Rhythm
Do you ever find yourself writing letters that go like this:
Dear Sir.Thank you for your thoughts about grapes. Yes, they are very good this time of year, and I'm adding this clause just to make the rhythm of the sentence work.
Yours,
Bob (head of grapes).
...because I do, all the time. I think I need an all-purpose third clause. Suggestions?
... and/but we are always happy to receive correspondence such as this.
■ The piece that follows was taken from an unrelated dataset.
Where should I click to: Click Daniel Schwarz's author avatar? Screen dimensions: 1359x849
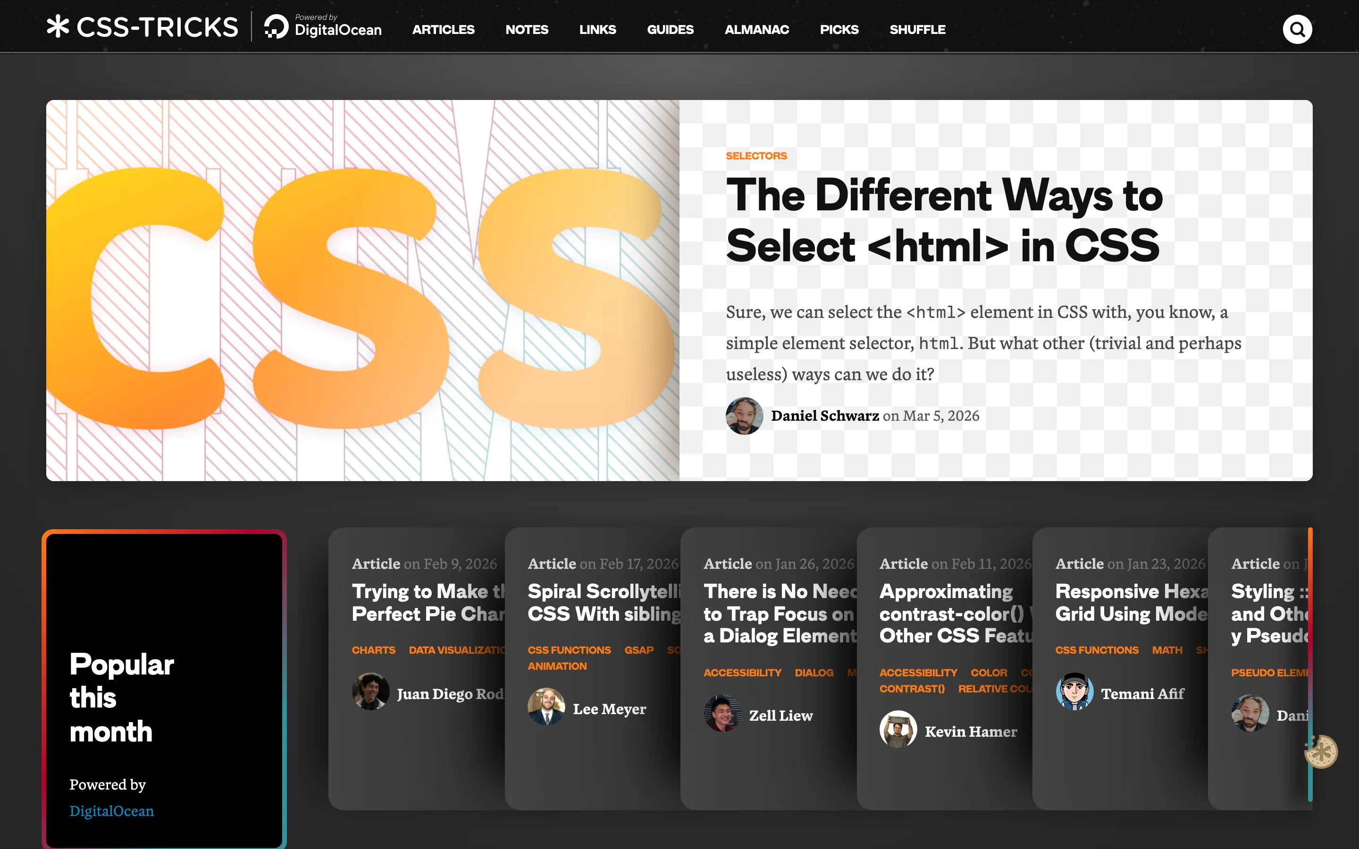pos(744,416)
'...and your support means that somewhere in the world, children's lives will be made a little safer and happier.'
I discovered that one on a few old letters and decided the rhythm of the sentence could stop as dead as it liked so long as it didn't waft off with that kind of sentimental crap.
I like DragonMama's best.
Ooh, that's good. You've been in this game a while, huh?
I could add that the level of her funniness last year was so low that it couldn't help but improve this year. But that would be cruel, right?
I'm being harsh, it wasn't that bad an ending. Clearly I'm on compassion fatigue today.
Another handy one is 'and if I can be of any further help/you would like any more information, please let me know.'
I tend to prefer
'and if I can be of any further help I'll be very surprised.'
That or
'if you would like any more information, re-read what I've already given you until it sinks in that you've already got all the information you're getting.'
"in accordance with the ancient prophecy."
Ooh, how about, "and you can't say fairer than that, can you?"
How about, "Pass the Duchy 'pon the left-hand side"?
How about: "Now go out there and make me proud of you!"?
A more obedient husband?! Since when?! LOL!
And, ultimately, painful.
Industry analysts are predicting that DragonMama is going to be an average of 19.4% funnier this year, through a combination of cleaner living and a more obedient husband.![[grin] [grin]](/sites/all/modules/smileys/packs/jenkster/biggrin.gif)
We welcome her latest comment as a hallmark of DM quality.